My trip to Austin was short, less that 48 hours short. What was I thinking going there at a time like this – “this” being one month since my husband died. Of course Grief came along with me, like a hitchhiker, sitting right there next to me in the passenger seat. I had to pull over quite a few times to quiet the bastard down, pull over and cry and cry and cry to subdue its backseat driving. Anyway, what I could see of Austin, through the cloudiness of my sad and puffy eyes, was spectacular. Austin appears to be a sweet city with an eclectic combination of funky farm life, youthful university vibe (all that promise for the future!), stuffy government (just think, W lived here…), athletic energy (all those runners and bikers along the river trail), and downtown sophistication with elegant bistros. And then there’s the music scene. At 10PM on a Monday night there was live music blaring from every bar in the six-block radius I walked. I liked everything I saw, though admittedly I didn’t see much. I’ll be sure to return when I get my energy back….at least one can hope. On my drive back to Terlingua, I stopped in Fredericksburg, a German town right here in Texas. Even the street names are in German, including the German word Strasse for street. There was Friedhelm’s Bavarian Restaurant, Der Lindenbaum, and the Altdorf Biergarten. Naturally, this reminded me of Marcus…but that was okay, in fact it was good, nice, cozy – or gemutlich, as long as we’re using German words here – and made me feel closer to him. The thing about Fredericksburg is that is not only German, it is also famous for its pie! (Maybe this is where Marcus and I should have settled.) This Texas hill country is fertile with peaches and pecans, both exceptional pie fillings.
After asking a local woman for a pie recommendation, her face lit up with a smile. “Oh, that’s easy. The Fredericksburg Pie Company. It’s just around the corner.” Are you sure it’s open today, I asked, having noted that although there were a number of tourists strolling the sidewalks nearly every restaurant was closed. In Germany this is called a “Ruhetag” or rest day, though a Wednesday seemed an odd day for everything to be closed. “I’m sure it will be open,” she insisted.With buoyed hopes and a hungry belly, I drove around the corner and there it was in its kitschy, cute, touristy glory: The Fredericksburg Pie Company. An old white Craftsman cottage with a front porch, covered in vines, perched on a pert green lawn. It was picture perfect. I could already taste the peach pie, or maybe pecan, or maybe both. I would have one piece for Angelika (pecan is her favorite) and one piece for me (peach is one of my top 5), and, if necessary, a third piece for my hitchhiker, Grief.
As if my mission wasn’t clear enough, I saw a sign hanging from the rafters of the house. “PIE FIXES EVERYTHING,” it promised.
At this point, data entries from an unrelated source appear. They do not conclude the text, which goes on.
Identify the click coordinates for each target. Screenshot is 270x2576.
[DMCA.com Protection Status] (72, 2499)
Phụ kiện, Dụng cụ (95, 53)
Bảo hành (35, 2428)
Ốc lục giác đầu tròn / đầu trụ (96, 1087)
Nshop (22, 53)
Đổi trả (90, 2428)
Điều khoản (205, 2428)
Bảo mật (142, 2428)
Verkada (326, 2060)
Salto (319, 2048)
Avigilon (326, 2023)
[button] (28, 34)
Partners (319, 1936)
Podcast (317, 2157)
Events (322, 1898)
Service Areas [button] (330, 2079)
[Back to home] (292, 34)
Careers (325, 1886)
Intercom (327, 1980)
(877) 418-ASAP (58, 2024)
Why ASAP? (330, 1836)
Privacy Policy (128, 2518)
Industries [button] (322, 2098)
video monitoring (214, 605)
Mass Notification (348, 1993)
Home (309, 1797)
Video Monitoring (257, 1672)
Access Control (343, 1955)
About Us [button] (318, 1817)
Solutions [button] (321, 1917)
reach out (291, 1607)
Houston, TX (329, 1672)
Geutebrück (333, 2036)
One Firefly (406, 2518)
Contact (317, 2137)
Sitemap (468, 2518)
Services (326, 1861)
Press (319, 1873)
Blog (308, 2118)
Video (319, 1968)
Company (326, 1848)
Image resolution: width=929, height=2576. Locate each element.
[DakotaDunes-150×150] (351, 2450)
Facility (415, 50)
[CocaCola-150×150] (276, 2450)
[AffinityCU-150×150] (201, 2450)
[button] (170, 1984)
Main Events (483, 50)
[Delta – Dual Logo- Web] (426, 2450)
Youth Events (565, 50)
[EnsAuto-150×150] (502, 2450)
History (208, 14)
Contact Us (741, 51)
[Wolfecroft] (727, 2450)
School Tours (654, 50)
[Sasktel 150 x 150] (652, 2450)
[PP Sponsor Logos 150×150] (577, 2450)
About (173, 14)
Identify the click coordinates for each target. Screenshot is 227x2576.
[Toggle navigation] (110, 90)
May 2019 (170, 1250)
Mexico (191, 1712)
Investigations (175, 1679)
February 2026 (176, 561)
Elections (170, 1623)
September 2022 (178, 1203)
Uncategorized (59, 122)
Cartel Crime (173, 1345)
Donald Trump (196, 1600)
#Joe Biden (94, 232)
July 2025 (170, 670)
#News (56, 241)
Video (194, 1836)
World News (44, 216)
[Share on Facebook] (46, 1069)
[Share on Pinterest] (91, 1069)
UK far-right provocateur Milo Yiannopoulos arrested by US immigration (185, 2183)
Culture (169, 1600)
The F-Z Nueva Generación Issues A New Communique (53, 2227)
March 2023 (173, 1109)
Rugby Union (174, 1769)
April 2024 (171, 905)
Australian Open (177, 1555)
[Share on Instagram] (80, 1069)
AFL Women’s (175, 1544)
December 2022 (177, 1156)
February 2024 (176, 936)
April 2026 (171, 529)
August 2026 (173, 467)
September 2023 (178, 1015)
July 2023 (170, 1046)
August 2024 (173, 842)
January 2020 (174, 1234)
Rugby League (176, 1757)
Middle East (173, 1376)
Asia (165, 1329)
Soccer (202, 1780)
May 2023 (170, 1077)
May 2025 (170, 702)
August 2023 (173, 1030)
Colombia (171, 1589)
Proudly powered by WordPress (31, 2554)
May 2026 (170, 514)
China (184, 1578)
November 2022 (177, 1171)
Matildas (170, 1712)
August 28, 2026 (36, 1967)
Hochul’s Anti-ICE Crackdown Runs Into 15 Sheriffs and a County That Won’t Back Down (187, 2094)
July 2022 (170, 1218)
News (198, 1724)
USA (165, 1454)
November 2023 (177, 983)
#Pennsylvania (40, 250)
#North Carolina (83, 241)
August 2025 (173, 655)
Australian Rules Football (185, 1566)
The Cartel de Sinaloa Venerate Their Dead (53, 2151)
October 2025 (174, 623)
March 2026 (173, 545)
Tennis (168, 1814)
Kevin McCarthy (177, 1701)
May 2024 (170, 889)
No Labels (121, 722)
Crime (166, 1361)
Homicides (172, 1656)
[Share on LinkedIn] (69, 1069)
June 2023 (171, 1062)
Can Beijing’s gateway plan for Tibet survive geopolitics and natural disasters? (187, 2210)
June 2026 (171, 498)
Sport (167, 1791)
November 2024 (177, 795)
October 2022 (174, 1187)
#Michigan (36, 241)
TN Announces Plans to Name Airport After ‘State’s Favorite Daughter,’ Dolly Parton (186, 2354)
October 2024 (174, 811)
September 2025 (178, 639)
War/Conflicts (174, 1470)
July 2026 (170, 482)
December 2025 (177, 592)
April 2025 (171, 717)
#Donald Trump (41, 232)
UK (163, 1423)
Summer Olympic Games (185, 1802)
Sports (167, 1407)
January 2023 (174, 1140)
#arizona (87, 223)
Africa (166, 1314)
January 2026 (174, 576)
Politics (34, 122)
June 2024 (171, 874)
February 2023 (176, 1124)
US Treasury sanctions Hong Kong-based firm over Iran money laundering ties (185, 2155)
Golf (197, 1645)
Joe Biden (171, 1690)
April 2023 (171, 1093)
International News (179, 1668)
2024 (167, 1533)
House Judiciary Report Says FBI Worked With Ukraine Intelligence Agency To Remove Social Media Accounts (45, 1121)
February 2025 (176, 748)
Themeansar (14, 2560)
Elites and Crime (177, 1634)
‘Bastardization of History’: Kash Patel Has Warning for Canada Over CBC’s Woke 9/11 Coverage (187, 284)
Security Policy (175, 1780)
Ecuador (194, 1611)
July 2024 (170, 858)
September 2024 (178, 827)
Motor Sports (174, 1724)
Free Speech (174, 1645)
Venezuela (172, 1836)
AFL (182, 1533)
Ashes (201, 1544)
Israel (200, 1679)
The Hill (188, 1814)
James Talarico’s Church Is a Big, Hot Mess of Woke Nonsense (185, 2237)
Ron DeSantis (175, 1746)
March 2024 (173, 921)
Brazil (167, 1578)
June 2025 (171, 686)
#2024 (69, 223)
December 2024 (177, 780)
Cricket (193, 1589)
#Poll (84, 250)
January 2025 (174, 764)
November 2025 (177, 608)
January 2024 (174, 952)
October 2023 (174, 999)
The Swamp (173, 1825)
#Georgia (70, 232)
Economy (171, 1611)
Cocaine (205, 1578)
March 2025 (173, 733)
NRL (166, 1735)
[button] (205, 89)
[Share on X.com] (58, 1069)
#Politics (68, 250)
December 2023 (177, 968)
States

In my broken state, I was desperate for pie. (Well, no, I was desperate to have Marcus back, but….) “Pie is better than a psychiatrist,” I thought. And then I saw another sign. “CLOSED,” it said. “And you thought putting your life back together after Marcus was going to be that easy, did you?” said the voice inside. “Easy as pie? Ha!”
I got back in my car, pulled over a few more times to cry, and eventually ate a stale croissant I had been carrying around for 3 days. I will have to think of other ways to help Angelika with her grief, while still dealing with mine. My goal is to spend Thanksgiving with Marcus’ parents in Germany. I will bring all the ingredients to make pecan pie — and I will make every effort to leave Grief behind.